Consider the operator \( Lu = -\sum_{i,j} \partial_i(a_{ij}\partial_j u) + \sum_i b_i \partial_i u + cu \) on \( \Omega \). Under appropriate assumptions (boundedness of coefficients, ellipticity \( \sum_{i,j}a_{ij}\xi_i\xi_j \geq \theta|\xi|^2 \), and smallness of lower-order terms), the bilinear form \( a(u,v) = \int_\Omega (a_{ij}\partial_j u \partial_i v + b_i (\partial_i u)v + cuv) \) is bounded and satisfies a Gårding inequality:

\[ a(u,u) \geq \alpha\|u\|_{H^1}^2 - \beta\|u\|_{L^2}^2 \quad (\alpha > 0, \beta \geq 0). \]

If \( \beta = 0 \) (or with a spectral shift), Lax-Milgram applies and gives a unique weak solution \( u \in H_0^1(\Omega) \) for any \( f \in H^{-1}(\Omega) = (H_0^1(\Omega))^* \).

Elliptic regularity then provides the upgrade: if the coefficients and boundary are smooth, then \( f \in H^{k}(\Omega) \) implies \( u \in H^{k+2}(\Omega) \), and for smooth enough data, the weak solution is a classical \( C^2 \) solution. This “bootstrapping” of regularity uses the Sobolev embedding theorem: once enough \( H^k \) regularity is established, the embedding \( H^k \hookrightarrow C^{0,\gamma} \) gives pointwise properties.

Section 9.2: Nonlinear PDEs via Fixed Points

Many nonlinear elliptic problems can be analyzed via the Schauder fixed-point theorem. Consider

\[ -\Delta u = f(x, u) \text{ in } \Omega, \quad u = 0 \text{ on } \partial\Omega, \]

where \( f : \Omega \times \mathbb{R} \to \mathbb{R} \) is a Carathéodory function with \( |f(x,s)| \leq a(x) + b|s|^r \) for some \( r < (n+2)/(n-2) \) (subcritical growth).

Define the solution operator: for fixed \( v \in L^{2n/(n-2)}(\Omega) \), the linear problem \( -\Delta w = f(x,v) \) has a unique solution \( w = (-\Delta)^{-1}(f(\cdot,v)) \in H_0^1(\Omega) \). By subcritical growth and the Sobolev embedding, the map \( T : v \mapsto w \) maps a ball in \( L^{2n/(n-2)} \) to itself and is compact (by Rellich-Kondrachov). The Schauder theorem yields a fixed point \( u = Tu \), which is a weak solution.

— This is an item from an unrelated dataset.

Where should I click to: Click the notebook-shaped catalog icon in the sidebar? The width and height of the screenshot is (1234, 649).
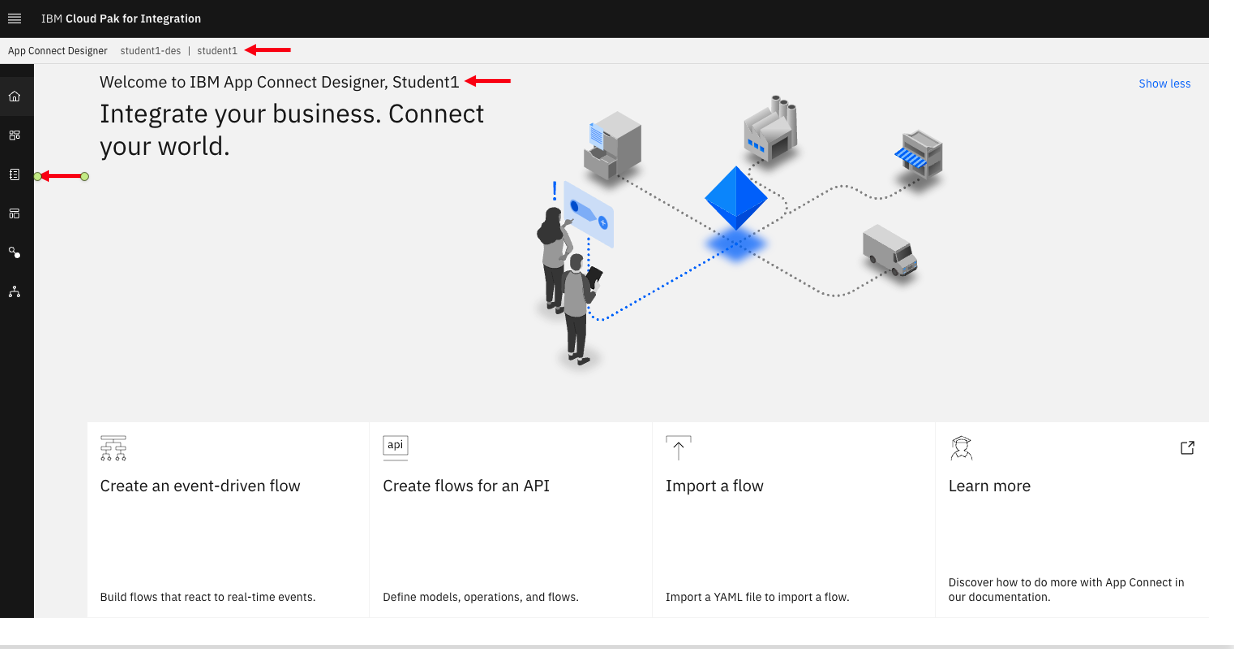tap(14, 175)
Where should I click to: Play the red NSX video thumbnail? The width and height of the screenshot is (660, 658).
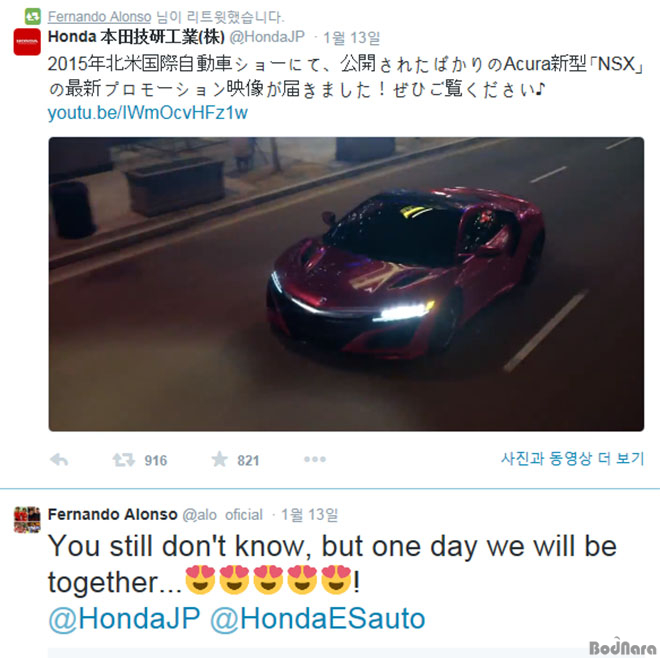coord(346,284)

Section 9.3: Approximation Theory and Kernel Methods

RKHS theory connects functional analysis to approximation theory. Given a continuous kernel \( K \) and data \( (x_i, y_i)_{i=1}^n \), the regularized least squares problem

\[ \min_{f \in H_K} \frac{1}{n}\sum_{i=1}^n (f(x_i) - y_i)^2 + \lambda\|f\|_{H_K}^2 \]

has a unique minimizer by the strict convexity and coercivity of the objective functional (the Fréchet derivative argument shows the functional is strongly convex on \( H_K \)). The representer theorem gives explicit form, and convergence theory (learning rates) is governed by the approximation power of \( H_K \) and the eigenvalue decay of the kernel operator.

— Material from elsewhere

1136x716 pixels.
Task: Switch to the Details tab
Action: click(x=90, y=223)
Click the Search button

In this sense, the three threads of the course — Sobolev spaces, spectral theory, and RKHS — converge: the Matérn kernel connects RKHS to Sobolev spaces; the Mercer eigenvalues are spectral data of a compact operator; and the Lax-Milgram/Galerkin framework provides the functional-analytic machinery to study approximation error.

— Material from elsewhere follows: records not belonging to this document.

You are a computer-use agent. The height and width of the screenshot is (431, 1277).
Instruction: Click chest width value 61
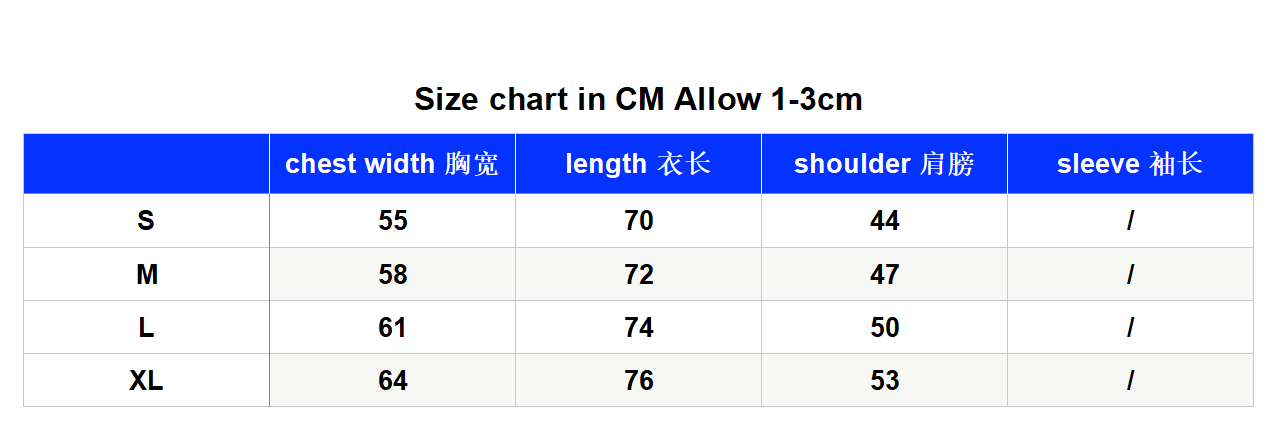point(393,327)
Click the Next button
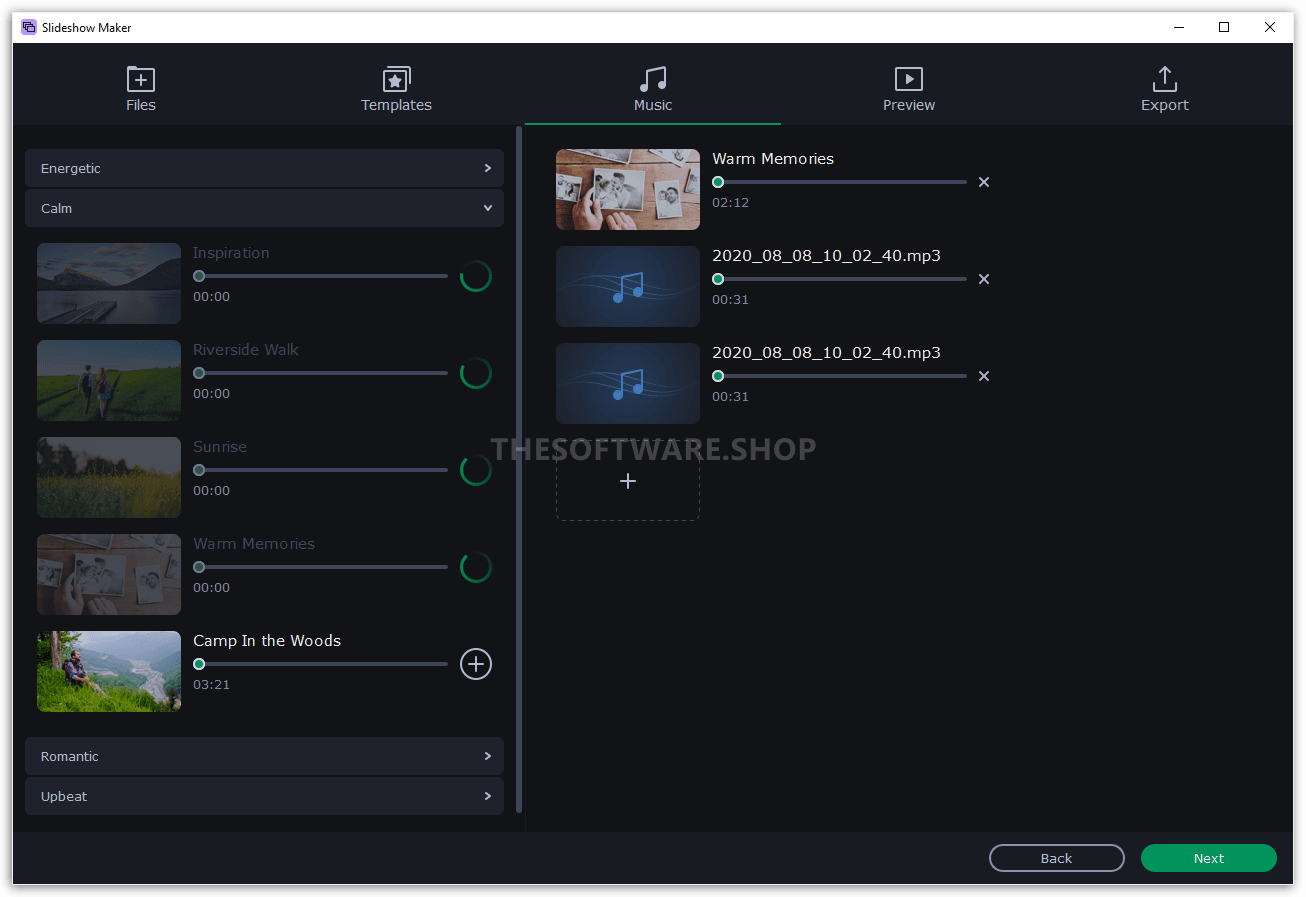 click(x=1208, y=858)
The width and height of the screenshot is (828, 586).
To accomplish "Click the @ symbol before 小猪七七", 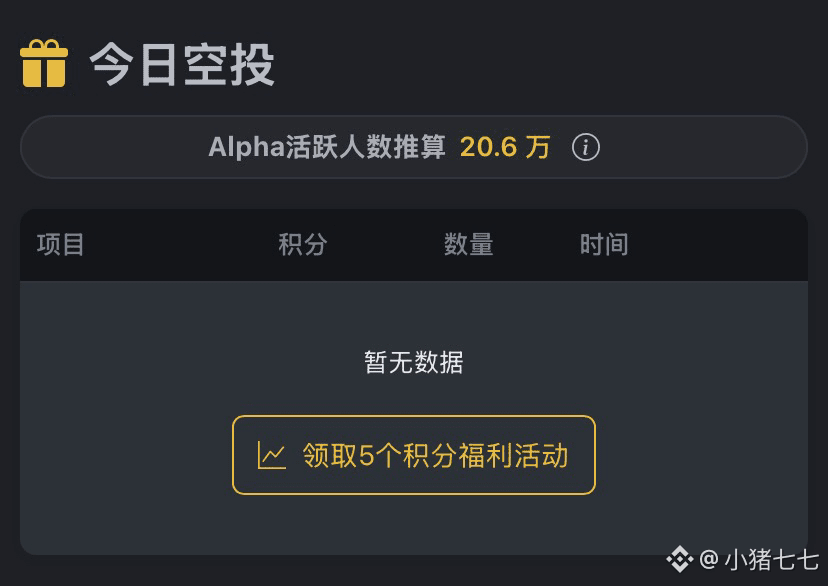I will [x=708, y=559].
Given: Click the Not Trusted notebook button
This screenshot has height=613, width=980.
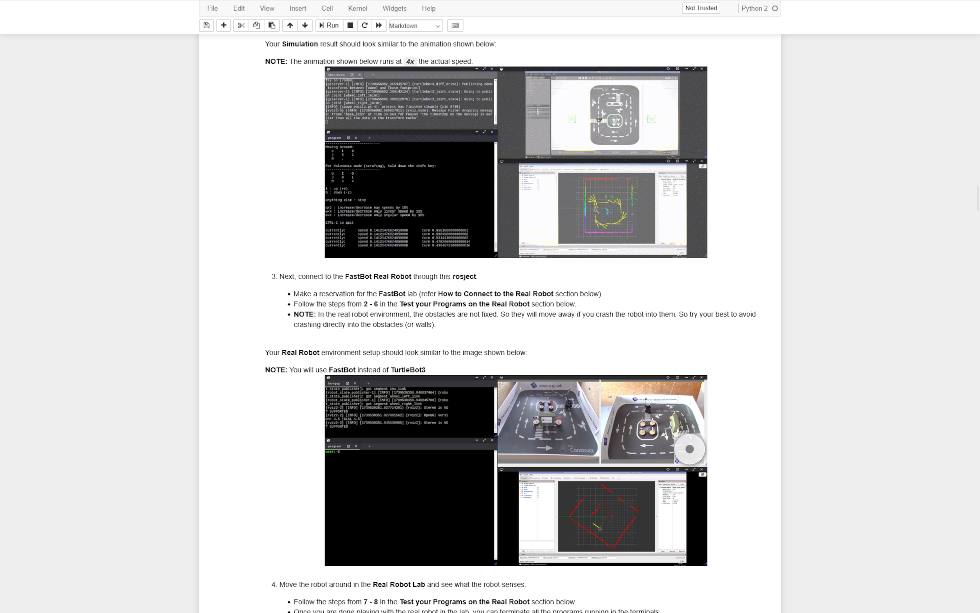Looking at the screenshot, I should click(700, 8).
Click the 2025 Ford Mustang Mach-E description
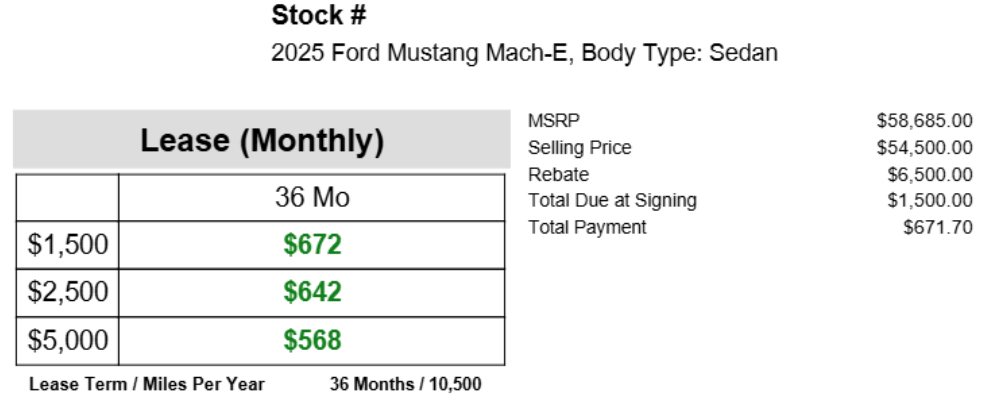 [x=524, y=52]
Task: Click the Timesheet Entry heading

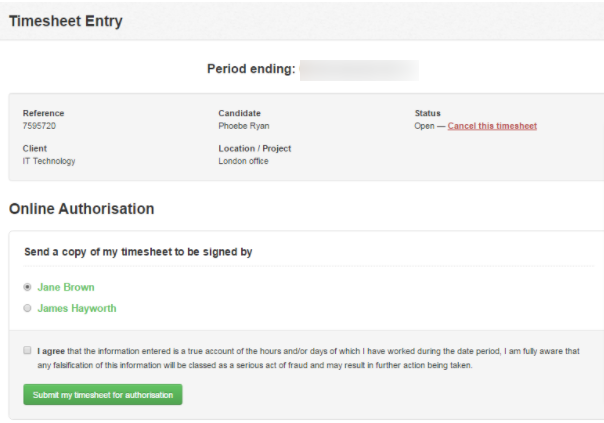Action: tap(65, 21)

Section 9.4: Numerical Linear Algebra

Operator-theoretic ideas from functional analysis underlie several fundamental algorithms in numerical linear algebra.

Conjugate gradient method. The CG method for solving \( Au = f \) (with \( A \) symmetric positive definite) is precisely the Galerkin method applied in the Krylov subspace \( K_k = \mathrm{span}\{f, Af, A^2f, \ldots, A^{k-1}f\} \). Céa’s lemma, applied with the \( A \)-inner product \( \langle u, v\rangle_A = \langle Au, v\rangle \), gives

\[ \|u - u_k\|_A \leq \min_{p \in \mathcal{P}_k, p(0)=1} \max_{\lambda \in \sigma(A)} |p(\lambda)| \cdot \|u - u_0\|_A, \]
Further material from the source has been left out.